Erika Wertz might measure her college career in tree rings.
Wertz, a University of Minnesota senior, has been studying what the rings in bur oak trees in the Red River Valley can reveal about floods in the distant past, which someday may also indicate what the future might hold for the flood-prone Red and its broad, populated, level valley.
She will graduate in May with a double major in geography and environmental science policy and management (and double minors in forestry and Spanish). But she's already earned a rare academic honor, having been invited to speak about her research at the recent annual meeting of the Association of American Geographers in New York City. She was the only student to speak at the conference, said Scott St. George, an assistant professor of geography at the U and Wertz's faculty adviser.
Wertz's research is similar to other studies in "paleoclimatology," in which researchers look for clues about past weather and climate events by studying ice cores as well as layers of pollen, volcanic ash and the like laid down long before the advent of modern record-keeping. Along the U.S. portion of the Red, records only go back to 1882 at Grand Forks.
"It's hard to say how high to build a flood wall with only 100 years of flood history," she said.
As a freshman from Milwaukee, Wertz took a course called "Biogeography of the Global Garden," which led to summer work in Montana taking core samples from trees in the mountains, as part of a study of an outbreak of mountain pine beetles. Last summer, she sampled bur oaks on two trips from the headwaters of the Red at Breckenridge north to the Canadian border. One trip was with St. George, a Winnipeg native who has studied the history of flooding in Canada along the Red, and the other with her stepfather, combining the research with camping and family time.

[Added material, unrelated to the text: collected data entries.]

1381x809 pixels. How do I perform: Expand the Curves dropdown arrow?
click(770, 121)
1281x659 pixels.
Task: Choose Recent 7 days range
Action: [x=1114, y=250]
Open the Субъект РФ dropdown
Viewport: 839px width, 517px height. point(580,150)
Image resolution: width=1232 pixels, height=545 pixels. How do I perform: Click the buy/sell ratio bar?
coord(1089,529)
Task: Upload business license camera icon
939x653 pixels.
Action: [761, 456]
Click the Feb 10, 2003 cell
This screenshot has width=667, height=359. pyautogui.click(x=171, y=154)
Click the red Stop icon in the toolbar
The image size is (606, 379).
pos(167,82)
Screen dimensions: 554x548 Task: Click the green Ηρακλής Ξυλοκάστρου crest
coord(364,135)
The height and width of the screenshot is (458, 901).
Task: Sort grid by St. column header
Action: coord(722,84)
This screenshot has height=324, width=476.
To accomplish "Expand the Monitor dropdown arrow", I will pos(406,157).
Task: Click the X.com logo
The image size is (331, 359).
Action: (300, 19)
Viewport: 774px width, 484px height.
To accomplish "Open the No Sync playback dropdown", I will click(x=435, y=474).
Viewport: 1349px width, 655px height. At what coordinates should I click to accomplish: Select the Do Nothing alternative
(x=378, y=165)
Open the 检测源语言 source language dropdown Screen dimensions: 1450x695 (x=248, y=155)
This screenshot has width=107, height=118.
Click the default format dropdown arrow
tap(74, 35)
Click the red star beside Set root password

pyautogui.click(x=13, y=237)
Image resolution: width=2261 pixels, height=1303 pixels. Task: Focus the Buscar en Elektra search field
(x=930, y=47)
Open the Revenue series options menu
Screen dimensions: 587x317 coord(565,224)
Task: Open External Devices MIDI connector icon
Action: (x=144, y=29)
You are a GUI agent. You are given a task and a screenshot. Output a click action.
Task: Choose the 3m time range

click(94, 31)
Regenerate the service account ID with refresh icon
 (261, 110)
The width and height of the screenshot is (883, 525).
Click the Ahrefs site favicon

Using a hand-powered, hollow drill called an "increment borer," they extracted 16-inch-long samples about one-fifth of an inch in diameter from 20 trees at 10 sites. That's 200 samples, some of which, because of hangups in the wood, required up to an hour of heavy twisting of the drill while kneeling on sometimes still-flooded ground.
The work itself -- often in parkland where passersby referred to them as "woodpeckers" -- was rewarding without being quite as physically challenging as in the Rockies, Wertz said.
"It was flat," she noted.
The core samples have shown some distinct reactions to floods. Rings in non-flood years have water-transport vessels clustered on the edge along the inner side of the tree; in flood years, the vessels are smaller but are distributed from edge to edge. Wertz isn't sure why that is, but the patterns can help researchers learn more abut the timing and duration of floods, and where they were most severe, Wertz said. For now, the variations have corroborated the known flood record, supporting the idea that tree rings might provide an accurate flood record going back centuries.
After graduating, Wertz will take a job studying forest health with the Colorado State Forest Service.
"She's such an important member of our research lab," St. George said. "You just put a goal in front of her and she gets there. We're really going to miss her."